To be done – Copy the lines from the one containing "Find the location of a particular element." through the one containing "is (718, 487).", replacing "particular" with "specific" and leaving everything else as it is.

Provided records –

★ ★ ★

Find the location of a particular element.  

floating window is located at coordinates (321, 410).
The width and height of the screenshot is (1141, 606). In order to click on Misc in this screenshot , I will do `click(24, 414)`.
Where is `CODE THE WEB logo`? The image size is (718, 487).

★ ★ ★

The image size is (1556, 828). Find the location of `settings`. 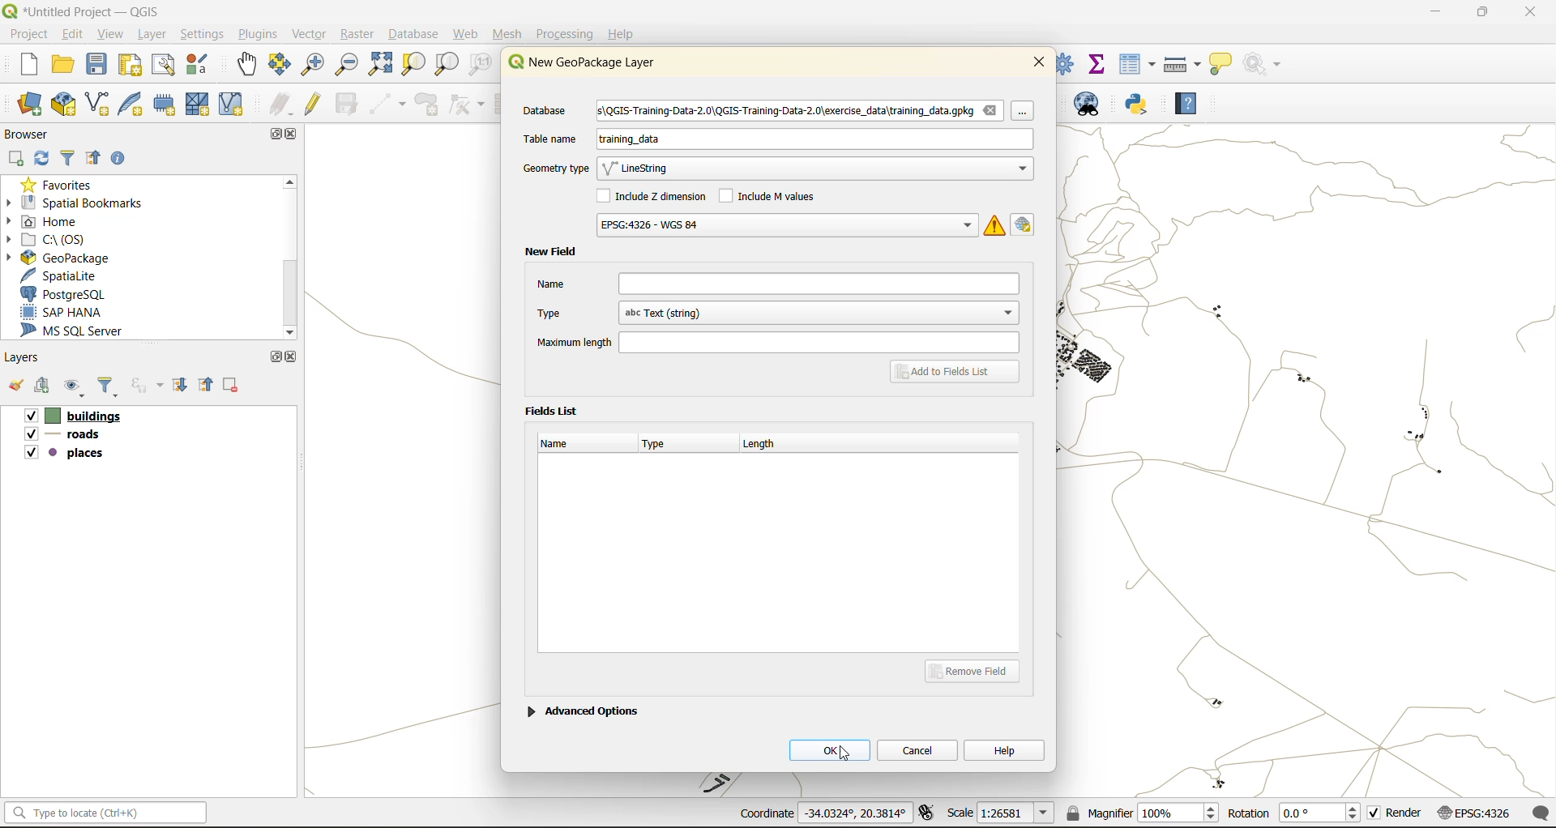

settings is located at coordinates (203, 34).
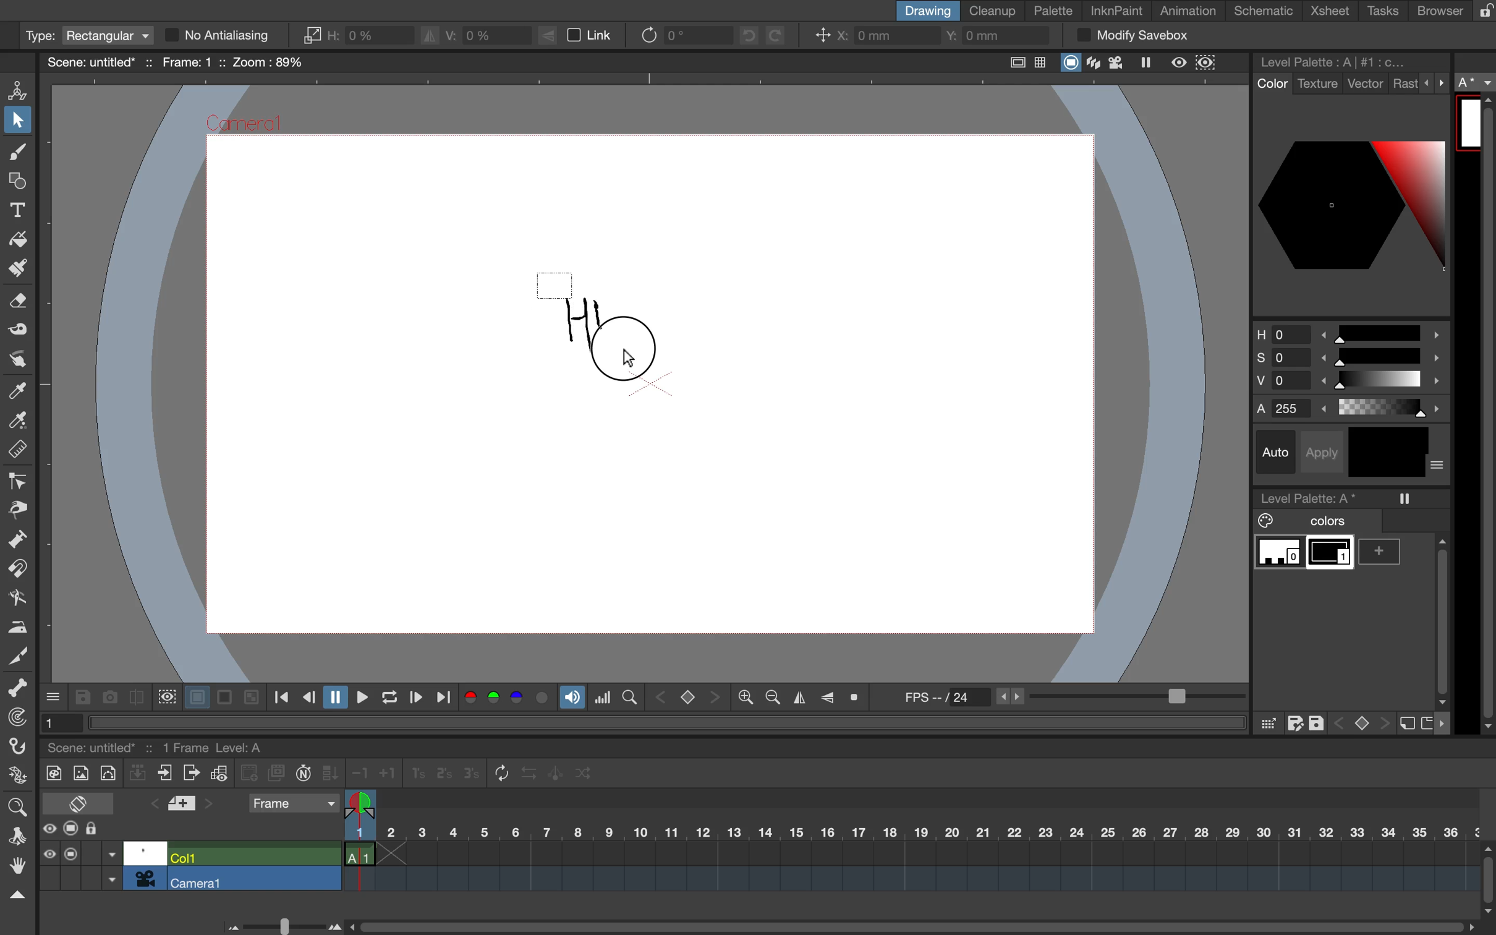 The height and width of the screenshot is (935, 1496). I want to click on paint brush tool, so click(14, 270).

★ ★ ★

Finished exercise –
Find the location of a specific element.  

floating window is located at coordinates (321, 410).
The width and height of the screenshot is (1141, 606). In order to click on Misc in this screenshot , I will do `click(24, 414)`.
Where is `CODE THE WEB logo`? The image size is (718, 487).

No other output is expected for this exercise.